Posted inArt

Best apps for artists

Your smartphone cannot turn you into Picasso, but it could help a bit

Adobe Ideas
The Adobe brand is familiar to people working in design and creative industries and for sketching professional illustrations on the go, this is hard to beat. Using fingers or a stylus, you can create layered images and vector drawings that can be wirelessly shared with any other software in the Adobe family. Pressure and stroke control mean you can shade as you like and with up to 50 undo/redo options, you can go back to perfect pictures.
Free. Available on iPad and iPhone.
Good for: Professional designers.

Paper by Fifty Three
A platform that actually makes you want to create, this beautiful app is one of the jewels of the Apple App store. The brush engine means that watercolours look like watercolours, pencil looks like pencil and ink looks like it has flowed from a fountain pen. Advanced illustrators can manipulate this and the high-spec retina display of recent Apple tablets gives a better-than-paper final finish. Especially true after using the undo tools and colour mixer.
Free (certain tools require paid upgrade).
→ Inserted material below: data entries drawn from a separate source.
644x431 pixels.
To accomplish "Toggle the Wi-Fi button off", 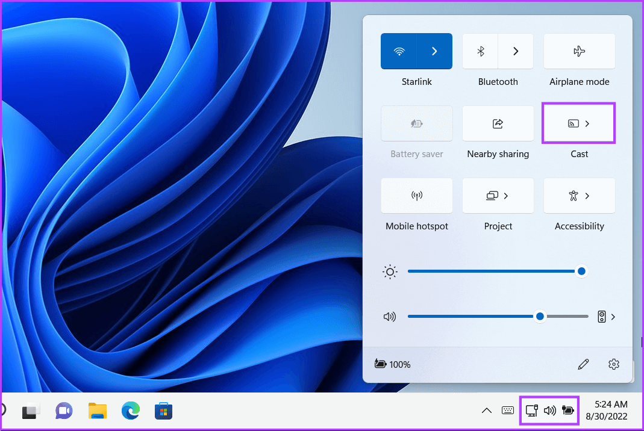I will (x=399, y=51).
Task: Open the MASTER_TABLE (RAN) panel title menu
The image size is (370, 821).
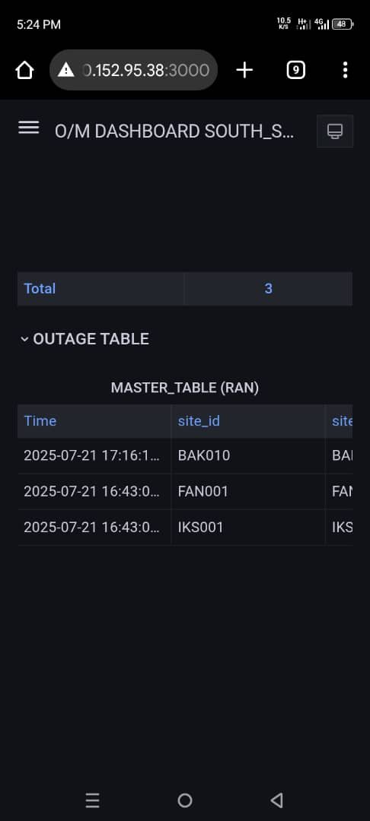Action: 185,388
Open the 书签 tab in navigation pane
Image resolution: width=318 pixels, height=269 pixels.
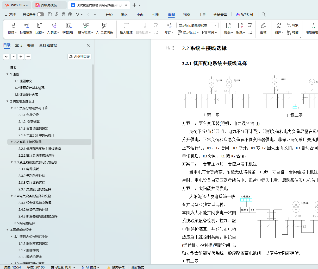[x=31, y=45]
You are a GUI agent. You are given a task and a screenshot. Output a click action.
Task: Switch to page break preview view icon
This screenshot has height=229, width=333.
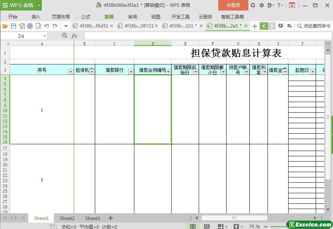click(x=207, y=226)
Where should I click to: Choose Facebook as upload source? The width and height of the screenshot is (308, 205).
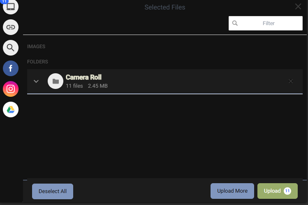tap(11, 68)
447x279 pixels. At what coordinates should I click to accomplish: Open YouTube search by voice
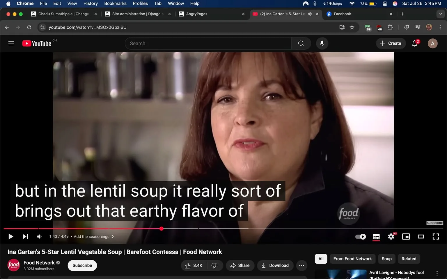tap(322, 43)
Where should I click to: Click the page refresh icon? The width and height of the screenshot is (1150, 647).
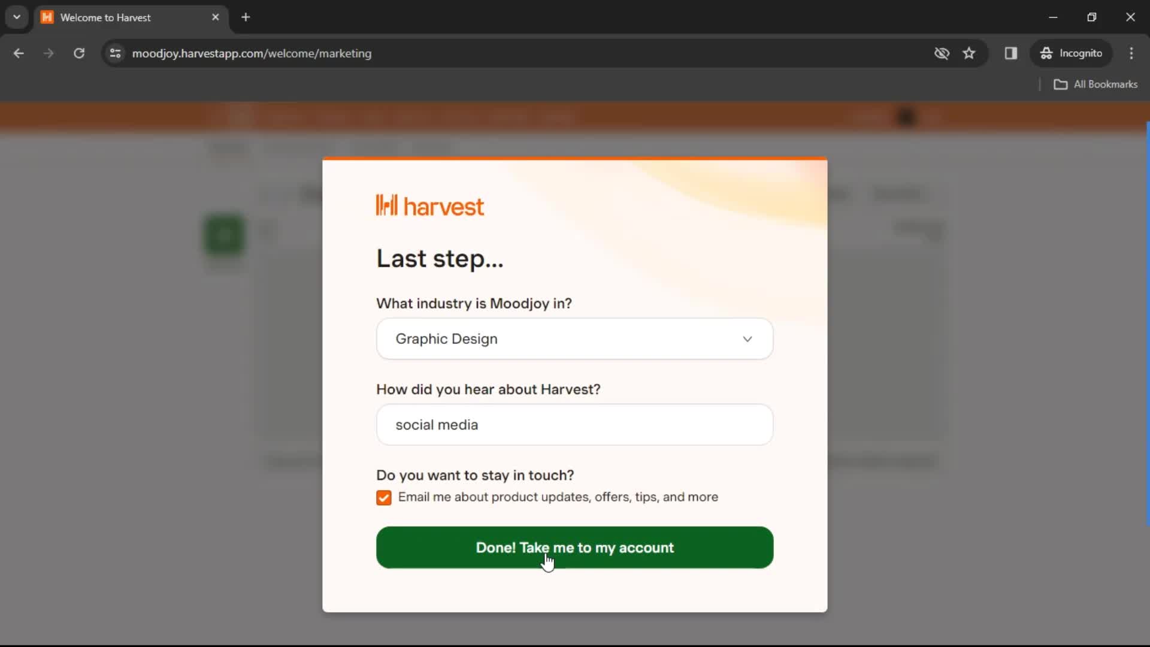(79, 53)
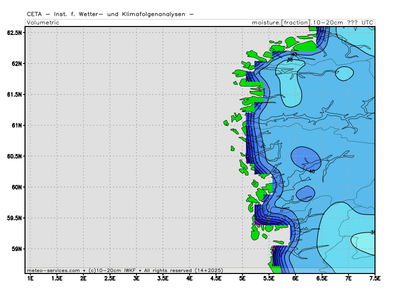Select the 61N latitude axis label
The width and height of the screenshot is (400, 300).
tap(17, 125)
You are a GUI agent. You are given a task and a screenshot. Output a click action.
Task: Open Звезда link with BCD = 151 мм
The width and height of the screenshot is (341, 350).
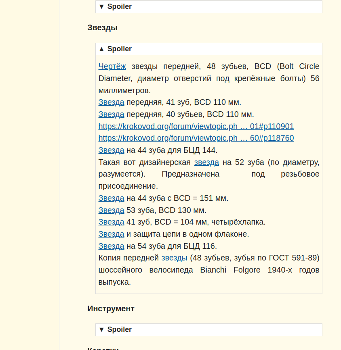(111, 198)
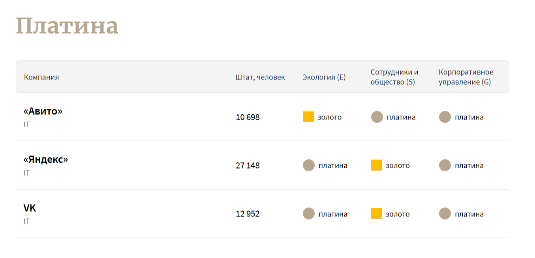Select Корпоративное управление (G) header

pos(466,77)
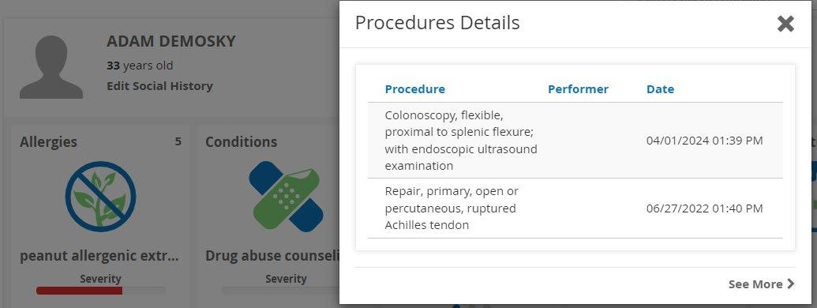Click the 04/01/2024 01:39 PM date
Image resolution: width=817 pixels, height=308 pixels.
pos(704,141)
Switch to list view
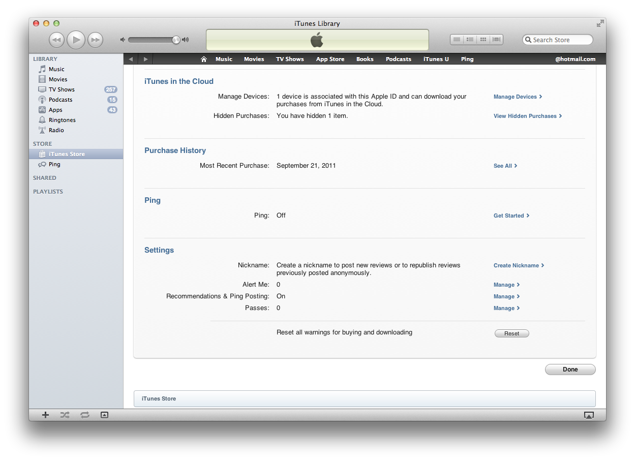Image resolution: width=635 pixels, height=461 pixels. pyautogui.click(x=457, y=40)
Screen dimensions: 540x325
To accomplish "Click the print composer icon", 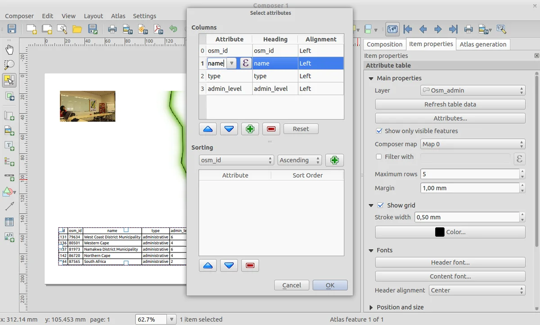I will pyautogui.click(x=112, y=30).
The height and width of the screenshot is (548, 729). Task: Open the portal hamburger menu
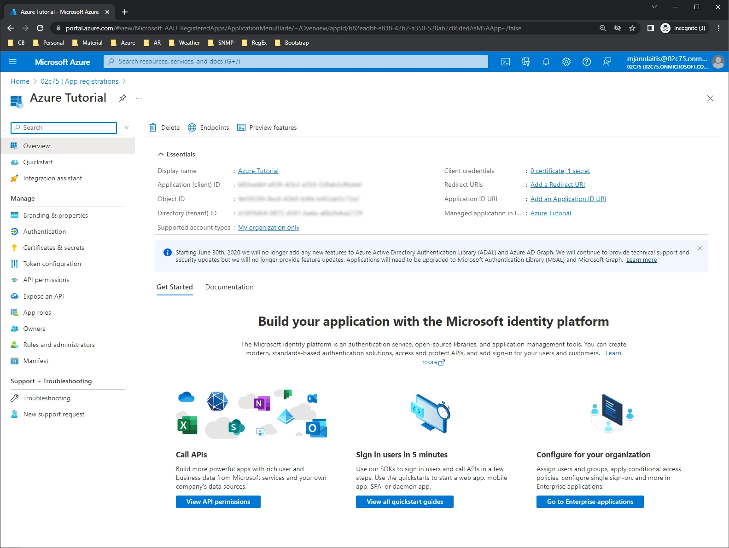[13, 62]
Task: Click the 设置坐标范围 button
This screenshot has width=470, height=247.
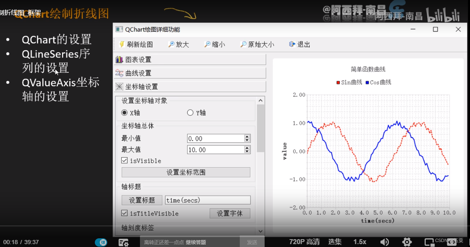Action: pyautogui.click(x=186, y=172)
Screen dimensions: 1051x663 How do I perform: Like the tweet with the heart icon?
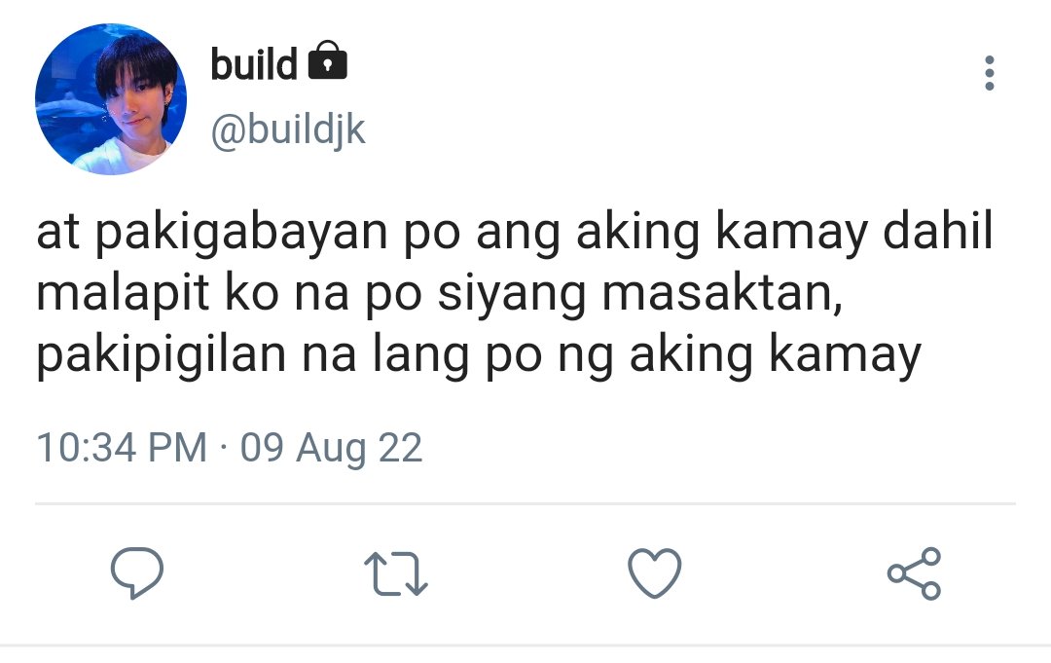click(655, 572)
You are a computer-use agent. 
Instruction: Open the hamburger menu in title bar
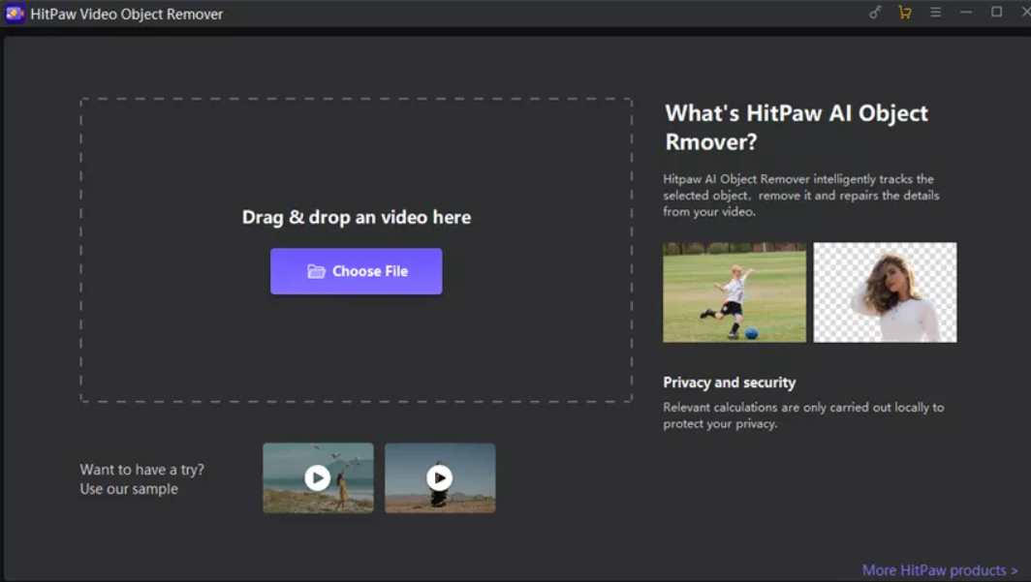tap(935, 13)
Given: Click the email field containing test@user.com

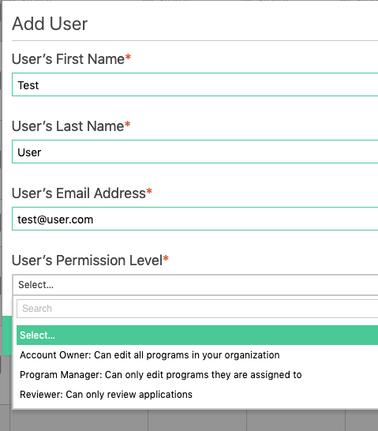Looking at the screenshot, I should (195, 219).
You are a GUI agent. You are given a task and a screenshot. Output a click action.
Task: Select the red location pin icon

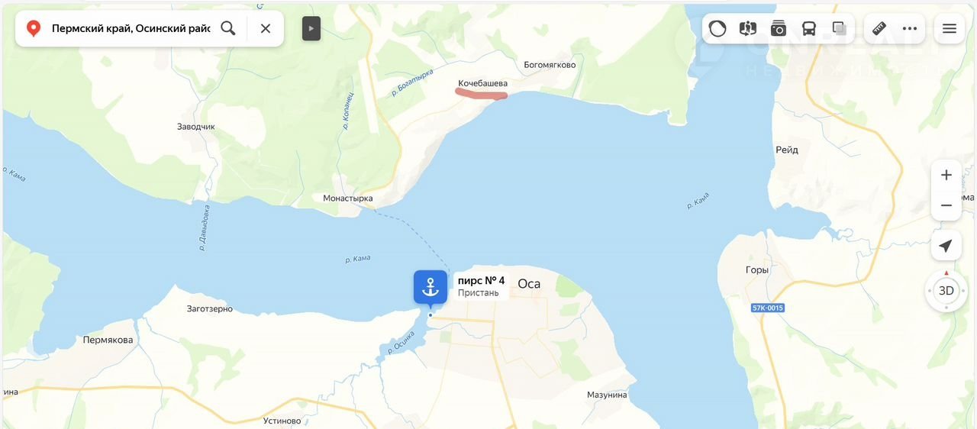(x=34, y=28)
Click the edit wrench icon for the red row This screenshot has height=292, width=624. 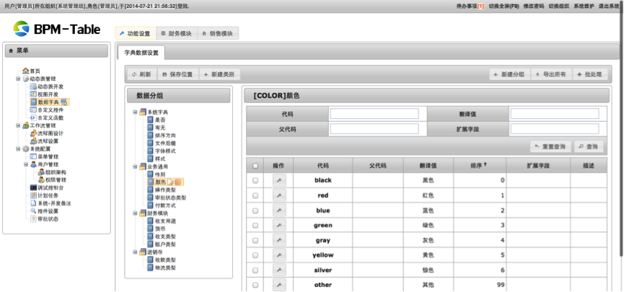(278, 195)
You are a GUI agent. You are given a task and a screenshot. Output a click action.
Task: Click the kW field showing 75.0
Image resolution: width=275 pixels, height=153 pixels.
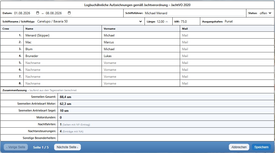(189, 21)
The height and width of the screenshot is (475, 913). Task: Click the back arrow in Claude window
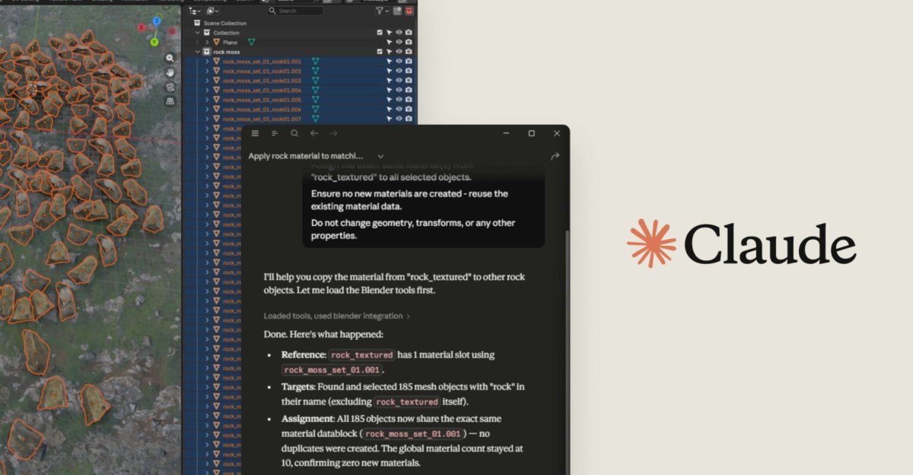tap(314, 133)
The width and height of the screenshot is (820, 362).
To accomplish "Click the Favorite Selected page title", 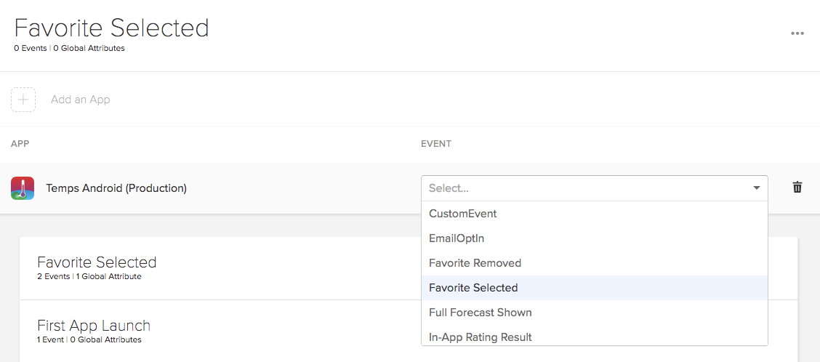I will click(x=111, y=28).
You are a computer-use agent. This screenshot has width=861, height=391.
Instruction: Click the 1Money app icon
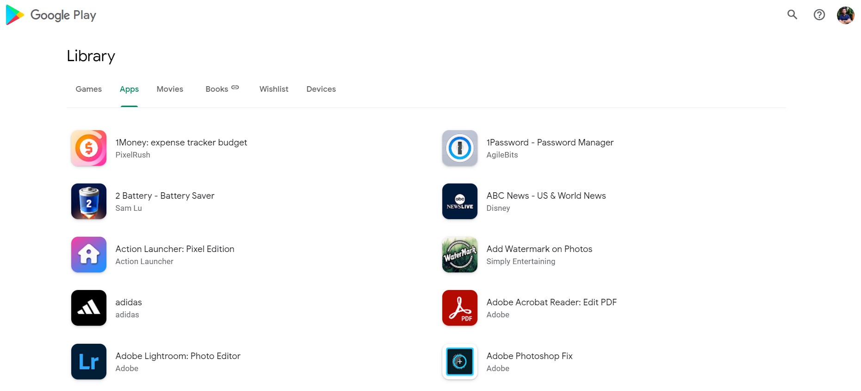pos(89,148)
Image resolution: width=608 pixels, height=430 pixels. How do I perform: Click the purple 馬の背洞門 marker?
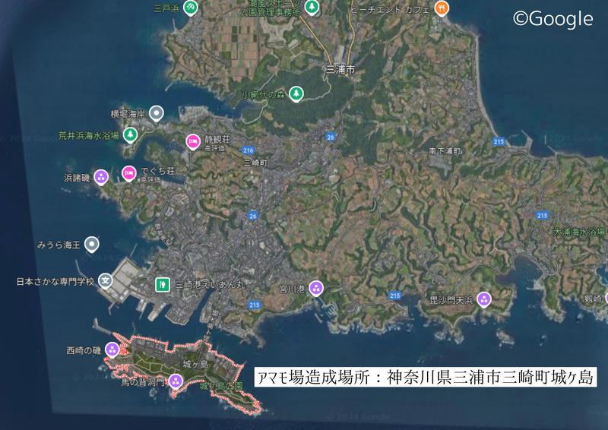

Available on iPad.
Good for: Illustrators.

ArtCircles
Ever wish you had taken a couple of art courses in college? If you never had the opportunity for Art History 101 or an introduction to art appreciation, let this beautiful app from www.art.com get you up to speed in no time. The concept will help you define the type of period, style, colour scheme and even artist you like. The cool mechanism means you can be quickly inspired and shift from a Renaissance master to an undiscovered artist in a few swipes. More than a million artworks mean the inspiration will keep on flowing.
Free. Available on iPad and Android.
Good for: Art beginners.

Moleskine
Artists and creative thinkers have used Moleskine journals to jot down ideas for decades. The iconic design and simple note and sketch-making functionality are great for making random doodles. A few tools are available, making it handy for writing, highlighting and collecting thoughts. A digital sleeve stores favourite images in the same way the hard copy journals do and the vast storage means that this is a wonderfully handy notebook to have at reach at all times.
Free. Available on iPad, Windows and Android.
Good for: Poets

Art Project
Google’s quest to make information more accessible has taken the famous street view technology into more than 150 of the world’s best art galleries. The result is an interactive art gallery with exhibits from London’s Tate Gallery, New York’s Metropolitan Museum of Art and the Uffizi in Florence. As well as being able to view artworks in high-definition and learn more about the artist and history of the painting, a virtual curation tool lets you create your own gallery.
Free. Available on Android.
Good for: Art students.

Art Authority
The $9.99 (Dhs36) price tag may seem hefty but to have hundreds of year’s worth of art history in your pocket it is actually a bargain. More than 1,000 of the world’s most prominent artists from ancient art to ultra-modern have upwards of 65,000 artworks featured in more than 20GB of data (not all in a single download it should be said). It makes it one of the most feature-packed resources you are likely to get your hands on. The easy search functionality means you can move seamlessly from Impressionist to Baroque at speed and save favourite artworks and have overviews of any of the periods included.
$9.99. Available on iPad and iPhone.
Good for: Art blaggers.

Skitch
This extension of the popular Evernote tool is more about curating than creating information. Snap a picture and then annotate it with your ideas. Whether you are on an art gallery visit and want to make comments about a particular piece or are planning an exhibition of your own, this simple tool helps organise thoughts visually. A picture, after all, can be worth a thousand words, so an annotated picture is even better than that.
Free. Available on iPad, Windows and Android.